### Data entries

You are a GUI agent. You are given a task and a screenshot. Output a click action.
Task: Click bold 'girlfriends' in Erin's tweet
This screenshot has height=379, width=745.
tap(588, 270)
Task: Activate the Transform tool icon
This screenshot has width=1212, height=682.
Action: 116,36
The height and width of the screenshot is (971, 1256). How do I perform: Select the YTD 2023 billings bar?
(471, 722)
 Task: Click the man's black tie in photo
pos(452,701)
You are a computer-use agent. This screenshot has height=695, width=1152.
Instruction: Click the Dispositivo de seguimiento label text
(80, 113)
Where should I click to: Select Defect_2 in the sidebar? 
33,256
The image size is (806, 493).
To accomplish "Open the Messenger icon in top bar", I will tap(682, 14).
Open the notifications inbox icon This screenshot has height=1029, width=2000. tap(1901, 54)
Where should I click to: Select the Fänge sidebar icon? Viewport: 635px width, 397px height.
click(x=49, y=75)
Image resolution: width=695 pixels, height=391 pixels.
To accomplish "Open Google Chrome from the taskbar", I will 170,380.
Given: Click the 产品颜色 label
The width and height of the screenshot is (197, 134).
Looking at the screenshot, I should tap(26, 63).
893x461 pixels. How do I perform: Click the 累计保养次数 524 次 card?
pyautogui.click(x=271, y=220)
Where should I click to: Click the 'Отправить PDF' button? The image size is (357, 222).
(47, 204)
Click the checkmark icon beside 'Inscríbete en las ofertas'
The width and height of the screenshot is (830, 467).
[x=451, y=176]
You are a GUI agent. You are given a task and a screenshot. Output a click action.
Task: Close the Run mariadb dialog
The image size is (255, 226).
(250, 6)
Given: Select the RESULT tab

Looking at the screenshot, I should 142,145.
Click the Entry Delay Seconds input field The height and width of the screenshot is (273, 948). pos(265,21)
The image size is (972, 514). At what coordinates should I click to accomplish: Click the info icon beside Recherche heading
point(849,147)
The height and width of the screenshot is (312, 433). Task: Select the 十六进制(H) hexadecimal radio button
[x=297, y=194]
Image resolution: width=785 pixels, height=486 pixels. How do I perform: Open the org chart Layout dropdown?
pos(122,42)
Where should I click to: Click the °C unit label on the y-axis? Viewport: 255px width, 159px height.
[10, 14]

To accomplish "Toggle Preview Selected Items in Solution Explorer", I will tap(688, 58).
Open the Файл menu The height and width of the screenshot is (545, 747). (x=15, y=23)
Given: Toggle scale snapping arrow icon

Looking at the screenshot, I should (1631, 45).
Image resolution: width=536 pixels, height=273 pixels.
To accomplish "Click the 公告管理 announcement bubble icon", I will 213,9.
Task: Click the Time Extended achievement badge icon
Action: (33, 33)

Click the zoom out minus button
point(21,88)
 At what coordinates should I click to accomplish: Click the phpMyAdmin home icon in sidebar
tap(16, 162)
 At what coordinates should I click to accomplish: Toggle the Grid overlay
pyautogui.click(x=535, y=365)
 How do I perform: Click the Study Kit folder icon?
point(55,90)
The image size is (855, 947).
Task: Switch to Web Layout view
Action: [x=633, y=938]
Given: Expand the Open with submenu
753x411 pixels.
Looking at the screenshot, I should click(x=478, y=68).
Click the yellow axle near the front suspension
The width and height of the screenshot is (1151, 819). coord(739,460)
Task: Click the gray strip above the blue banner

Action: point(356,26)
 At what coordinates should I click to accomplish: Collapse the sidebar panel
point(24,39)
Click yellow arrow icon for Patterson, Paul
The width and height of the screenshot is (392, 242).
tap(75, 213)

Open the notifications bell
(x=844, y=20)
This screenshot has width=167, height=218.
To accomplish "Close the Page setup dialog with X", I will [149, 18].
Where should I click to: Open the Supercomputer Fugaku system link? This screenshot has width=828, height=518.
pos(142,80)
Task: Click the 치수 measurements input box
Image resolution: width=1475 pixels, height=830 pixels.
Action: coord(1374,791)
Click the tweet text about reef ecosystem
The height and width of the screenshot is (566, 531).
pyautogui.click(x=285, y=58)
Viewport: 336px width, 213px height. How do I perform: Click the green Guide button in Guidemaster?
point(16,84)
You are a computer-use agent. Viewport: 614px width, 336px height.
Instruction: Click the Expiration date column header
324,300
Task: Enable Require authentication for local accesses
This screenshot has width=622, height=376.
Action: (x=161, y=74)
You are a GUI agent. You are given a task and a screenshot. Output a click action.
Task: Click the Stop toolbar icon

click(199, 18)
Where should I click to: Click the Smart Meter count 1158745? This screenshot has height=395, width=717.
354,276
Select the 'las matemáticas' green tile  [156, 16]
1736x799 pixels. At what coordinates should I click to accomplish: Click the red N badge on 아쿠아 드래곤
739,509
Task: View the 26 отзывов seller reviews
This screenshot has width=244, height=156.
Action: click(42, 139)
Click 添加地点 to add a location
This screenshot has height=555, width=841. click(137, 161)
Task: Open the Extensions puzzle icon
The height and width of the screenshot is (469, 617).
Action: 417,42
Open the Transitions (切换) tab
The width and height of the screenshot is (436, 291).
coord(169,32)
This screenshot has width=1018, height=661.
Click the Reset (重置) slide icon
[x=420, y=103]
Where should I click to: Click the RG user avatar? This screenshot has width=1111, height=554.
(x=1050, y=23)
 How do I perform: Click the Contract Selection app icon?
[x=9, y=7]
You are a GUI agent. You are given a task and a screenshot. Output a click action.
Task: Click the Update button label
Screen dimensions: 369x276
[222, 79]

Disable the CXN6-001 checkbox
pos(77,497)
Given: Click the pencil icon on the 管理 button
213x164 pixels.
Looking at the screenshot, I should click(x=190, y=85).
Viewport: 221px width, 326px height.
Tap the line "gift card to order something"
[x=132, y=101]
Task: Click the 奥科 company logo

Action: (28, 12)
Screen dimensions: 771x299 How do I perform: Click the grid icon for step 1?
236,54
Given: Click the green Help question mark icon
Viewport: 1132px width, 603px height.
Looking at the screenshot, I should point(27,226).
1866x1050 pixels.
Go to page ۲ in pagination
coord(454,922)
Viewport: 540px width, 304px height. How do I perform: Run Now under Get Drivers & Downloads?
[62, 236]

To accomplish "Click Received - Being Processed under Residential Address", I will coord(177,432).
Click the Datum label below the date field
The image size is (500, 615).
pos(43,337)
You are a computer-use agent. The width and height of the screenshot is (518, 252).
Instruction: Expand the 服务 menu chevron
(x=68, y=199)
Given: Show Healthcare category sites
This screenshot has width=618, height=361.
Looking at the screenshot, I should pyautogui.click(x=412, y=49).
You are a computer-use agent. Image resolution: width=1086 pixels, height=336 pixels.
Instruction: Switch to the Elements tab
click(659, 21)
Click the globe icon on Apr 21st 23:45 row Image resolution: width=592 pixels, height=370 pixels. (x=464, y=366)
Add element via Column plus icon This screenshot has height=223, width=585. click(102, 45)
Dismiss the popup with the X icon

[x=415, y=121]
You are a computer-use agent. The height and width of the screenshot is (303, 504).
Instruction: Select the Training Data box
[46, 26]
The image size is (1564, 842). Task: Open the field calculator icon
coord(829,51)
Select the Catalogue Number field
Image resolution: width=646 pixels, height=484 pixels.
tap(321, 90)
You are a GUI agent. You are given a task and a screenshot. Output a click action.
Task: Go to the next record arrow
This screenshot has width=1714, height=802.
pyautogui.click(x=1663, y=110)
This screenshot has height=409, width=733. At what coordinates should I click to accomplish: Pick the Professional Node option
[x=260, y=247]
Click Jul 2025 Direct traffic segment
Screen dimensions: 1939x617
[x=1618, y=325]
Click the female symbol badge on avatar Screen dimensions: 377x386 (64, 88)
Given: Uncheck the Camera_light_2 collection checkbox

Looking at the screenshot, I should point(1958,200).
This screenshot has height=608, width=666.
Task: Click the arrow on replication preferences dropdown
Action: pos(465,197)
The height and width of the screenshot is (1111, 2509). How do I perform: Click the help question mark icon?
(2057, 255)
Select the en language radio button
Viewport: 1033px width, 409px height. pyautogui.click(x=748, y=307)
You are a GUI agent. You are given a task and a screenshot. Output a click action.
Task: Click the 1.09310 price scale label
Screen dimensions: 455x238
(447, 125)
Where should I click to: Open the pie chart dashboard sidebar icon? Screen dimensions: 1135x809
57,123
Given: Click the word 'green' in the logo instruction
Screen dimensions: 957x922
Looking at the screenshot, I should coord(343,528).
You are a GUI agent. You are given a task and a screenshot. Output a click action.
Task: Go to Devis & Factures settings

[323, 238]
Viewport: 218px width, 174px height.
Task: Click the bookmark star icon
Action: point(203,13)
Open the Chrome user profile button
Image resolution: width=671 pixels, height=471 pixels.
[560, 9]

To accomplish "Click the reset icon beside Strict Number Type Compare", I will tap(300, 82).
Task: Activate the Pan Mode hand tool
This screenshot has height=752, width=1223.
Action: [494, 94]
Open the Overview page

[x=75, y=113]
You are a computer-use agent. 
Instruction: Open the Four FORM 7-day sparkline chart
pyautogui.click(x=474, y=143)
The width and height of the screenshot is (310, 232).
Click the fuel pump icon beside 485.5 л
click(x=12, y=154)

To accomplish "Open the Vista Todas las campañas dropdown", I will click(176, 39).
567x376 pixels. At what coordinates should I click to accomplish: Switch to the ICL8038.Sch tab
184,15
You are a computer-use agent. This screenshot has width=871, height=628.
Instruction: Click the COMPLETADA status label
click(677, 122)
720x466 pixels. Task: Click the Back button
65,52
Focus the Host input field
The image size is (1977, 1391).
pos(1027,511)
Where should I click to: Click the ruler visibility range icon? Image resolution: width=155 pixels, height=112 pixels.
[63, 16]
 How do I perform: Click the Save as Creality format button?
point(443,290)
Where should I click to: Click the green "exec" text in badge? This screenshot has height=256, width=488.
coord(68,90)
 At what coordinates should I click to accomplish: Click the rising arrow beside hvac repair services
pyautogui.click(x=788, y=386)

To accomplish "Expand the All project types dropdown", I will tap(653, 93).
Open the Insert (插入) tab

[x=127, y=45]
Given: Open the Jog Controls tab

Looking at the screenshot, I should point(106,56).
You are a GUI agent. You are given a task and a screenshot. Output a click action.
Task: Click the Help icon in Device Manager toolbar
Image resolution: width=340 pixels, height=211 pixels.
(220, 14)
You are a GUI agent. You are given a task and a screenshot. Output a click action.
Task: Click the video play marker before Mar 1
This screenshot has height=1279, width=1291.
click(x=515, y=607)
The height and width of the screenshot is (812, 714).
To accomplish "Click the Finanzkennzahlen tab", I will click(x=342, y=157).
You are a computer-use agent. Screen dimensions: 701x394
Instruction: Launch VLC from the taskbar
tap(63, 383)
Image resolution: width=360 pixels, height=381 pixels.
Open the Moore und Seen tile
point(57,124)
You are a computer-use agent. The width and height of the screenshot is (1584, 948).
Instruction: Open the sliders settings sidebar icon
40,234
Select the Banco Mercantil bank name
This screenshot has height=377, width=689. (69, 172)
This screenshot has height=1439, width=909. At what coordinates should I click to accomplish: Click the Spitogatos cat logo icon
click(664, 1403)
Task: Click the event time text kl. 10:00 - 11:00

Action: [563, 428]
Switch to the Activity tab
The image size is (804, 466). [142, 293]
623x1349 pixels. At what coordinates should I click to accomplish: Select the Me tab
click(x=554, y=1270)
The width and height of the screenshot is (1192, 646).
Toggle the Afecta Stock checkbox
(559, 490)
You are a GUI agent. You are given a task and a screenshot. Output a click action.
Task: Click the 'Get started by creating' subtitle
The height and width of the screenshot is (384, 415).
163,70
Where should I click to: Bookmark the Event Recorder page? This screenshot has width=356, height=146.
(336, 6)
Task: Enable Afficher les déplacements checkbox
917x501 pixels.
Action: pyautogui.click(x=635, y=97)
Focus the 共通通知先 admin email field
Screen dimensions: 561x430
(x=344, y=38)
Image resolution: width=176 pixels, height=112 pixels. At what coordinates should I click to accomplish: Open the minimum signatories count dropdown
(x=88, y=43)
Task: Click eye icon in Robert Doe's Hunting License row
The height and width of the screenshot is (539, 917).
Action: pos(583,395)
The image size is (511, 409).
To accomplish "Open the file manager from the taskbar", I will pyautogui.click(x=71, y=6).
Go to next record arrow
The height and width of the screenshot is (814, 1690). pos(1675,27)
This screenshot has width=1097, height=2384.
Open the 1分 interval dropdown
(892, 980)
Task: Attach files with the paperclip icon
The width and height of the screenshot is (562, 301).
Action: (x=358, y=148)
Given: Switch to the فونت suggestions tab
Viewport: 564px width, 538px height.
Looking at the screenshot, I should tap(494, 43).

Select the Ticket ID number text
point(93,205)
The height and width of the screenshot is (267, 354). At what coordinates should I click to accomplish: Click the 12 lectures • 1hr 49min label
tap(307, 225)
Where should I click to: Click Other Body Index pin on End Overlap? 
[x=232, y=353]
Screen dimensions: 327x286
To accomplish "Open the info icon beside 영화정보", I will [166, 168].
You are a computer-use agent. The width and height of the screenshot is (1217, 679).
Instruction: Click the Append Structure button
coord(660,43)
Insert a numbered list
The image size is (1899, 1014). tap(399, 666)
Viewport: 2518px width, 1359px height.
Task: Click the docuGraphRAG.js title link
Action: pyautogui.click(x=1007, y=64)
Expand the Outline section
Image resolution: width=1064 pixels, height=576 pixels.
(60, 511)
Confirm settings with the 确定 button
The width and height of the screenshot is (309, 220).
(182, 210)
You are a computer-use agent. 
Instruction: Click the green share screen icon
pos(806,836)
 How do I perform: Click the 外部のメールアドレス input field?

### Directions
Can you reproduce everything from the line containing "Open the notifications inbox" down to the line containing "I will 170,380.", keeping each entry whole but shifting every coordinate in the answers up by 60?

### Exercise result
Open the notifications inbox icon This screenshot has height=1029, width=2000. tap(1961, 114)
Where should I click to: Select the Fänge sidebar icon? Viewport: 635px width, 397px height.
click(x=109, y=135)
Image resolution: width=695 pixels, height=391 pixels.
To accomplish "Open Google Chrome from the taskbar", I will 230,440.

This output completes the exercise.